L’influence des circonstances et du milieu, qui est si notable, quoique non universelle, au début des littératures et des sociétés, va décroissant à mesure que celles-ci se développent, et elle devient presque nulle à leur épanouissement. M. Spencer montre en effet qu’il y a tendance croissante à l’indépendance individuelle au sein des sociétés de plus en plus civilisées. La raison de ce fait est facile à indiquer dans la doctrine même de M. Spencer et de Darwin. Comme toute créature, l’homme tend^ par économie de forces, à persister dans son être, à le modifier le moins possible pour s’adapter aux circonstances physiques ou sociales qui varient autour de lui. Il emploie à changer le moins possible toutes les ressources de son intelligence. « C’est ainsi que la plupart des inventions primitives, celles de l’habillement, celles qui touchent à l’alimentation, ont eu pour but, par des modifications artificielles des circonstances ambiantes, de permettre à l’homme de conserver ses dispositions organiques, son aspect, ses habitudes, en dépit de certaines variations contraires naturelles des mêmes circonstances[1]. » Les hommes, en passant d’un climat chaud dans un climat froid, se sont couverts de fourrures, et non d’une toison comme certains animaux ; les tribus frugivores ont transporté avec elles le blé dans toute la zone de cette céréale ; l’homme primitif, en fuyant devant les gros carnivores, au lieu de développer des qualités extrêmes d’agilité et de ruse, comme tous les animaux désarmés, a inventé les armes.

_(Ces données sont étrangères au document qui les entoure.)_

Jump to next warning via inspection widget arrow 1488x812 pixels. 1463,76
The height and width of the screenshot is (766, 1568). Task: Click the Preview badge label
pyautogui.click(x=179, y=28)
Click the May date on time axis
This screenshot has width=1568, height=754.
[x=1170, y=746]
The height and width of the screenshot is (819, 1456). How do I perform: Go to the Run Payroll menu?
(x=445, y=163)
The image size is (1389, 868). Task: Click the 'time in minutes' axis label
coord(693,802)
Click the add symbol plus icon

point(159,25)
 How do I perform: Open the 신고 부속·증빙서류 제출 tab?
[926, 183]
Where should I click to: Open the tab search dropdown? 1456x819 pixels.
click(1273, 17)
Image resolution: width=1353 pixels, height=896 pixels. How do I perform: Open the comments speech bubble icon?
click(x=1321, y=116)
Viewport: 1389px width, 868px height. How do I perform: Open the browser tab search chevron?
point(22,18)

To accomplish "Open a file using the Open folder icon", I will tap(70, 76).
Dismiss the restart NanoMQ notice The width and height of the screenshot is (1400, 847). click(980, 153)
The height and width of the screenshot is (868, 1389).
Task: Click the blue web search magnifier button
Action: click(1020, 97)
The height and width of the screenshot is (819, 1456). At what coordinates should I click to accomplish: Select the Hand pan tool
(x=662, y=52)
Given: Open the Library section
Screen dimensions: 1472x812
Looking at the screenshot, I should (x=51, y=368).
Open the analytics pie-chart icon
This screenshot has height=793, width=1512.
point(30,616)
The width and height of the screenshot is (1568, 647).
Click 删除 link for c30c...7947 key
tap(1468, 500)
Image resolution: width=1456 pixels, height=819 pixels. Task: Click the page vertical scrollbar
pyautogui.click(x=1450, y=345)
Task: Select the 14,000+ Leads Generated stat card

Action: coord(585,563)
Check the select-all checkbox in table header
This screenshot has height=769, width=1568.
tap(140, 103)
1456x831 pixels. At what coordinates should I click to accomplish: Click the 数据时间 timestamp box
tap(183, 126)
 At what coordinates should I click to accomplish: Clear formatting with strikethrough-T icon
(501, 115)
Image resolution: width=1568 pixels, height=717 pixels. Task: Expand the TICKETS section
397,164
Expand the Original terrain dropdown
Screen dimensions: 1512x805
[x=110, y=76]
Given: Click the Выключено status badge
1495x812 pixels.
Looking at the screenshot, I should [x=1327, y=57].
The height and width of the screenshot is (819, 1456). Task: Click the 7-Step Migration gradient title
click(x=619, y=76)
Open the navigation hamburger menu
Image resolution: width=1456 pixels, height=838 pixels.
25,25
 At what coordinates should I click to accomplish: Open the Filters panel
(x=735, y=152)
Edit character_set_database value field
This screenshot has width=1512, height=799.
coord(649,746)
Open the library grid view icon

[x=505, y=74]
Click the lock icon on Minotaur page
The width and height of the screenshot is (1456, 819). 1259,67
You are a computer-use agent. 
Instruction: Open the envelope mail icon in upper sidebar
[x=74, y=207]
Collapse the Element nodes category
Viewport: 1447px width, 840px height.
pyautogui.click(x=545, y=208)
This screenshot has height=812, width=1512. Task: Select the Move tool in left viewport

L’homme ne tend pas moins, et tout naturellement, à persister dans son état moral. Que l’on admette un milieu social guerrier, Sparte par exemple, et qu’il vienne à y naître, par une de ces variations fortuites que la théorie de la sélection est forcée d’admettre, un homme doué de sentiments délicats et pacifiques ; évidemment cet homme essaiera de ne point modifier son âme, de ne pas accomplir des actes qui lui répugnent. S’il le peut, il s’efforcera de se consacrer à des fonctions autres que celles de guerrier, il voudra devenir prêtre, poète national. S’il n’y parvient pas, si le milieu social est à la fois extrêmement homogène et hostile, c’est-à-dire si presque

  1. M. Hennequin, ibid. M. de Quatrefages reconnaît explicitement cette tendance (Unité de l’espèce humaine, p. 214).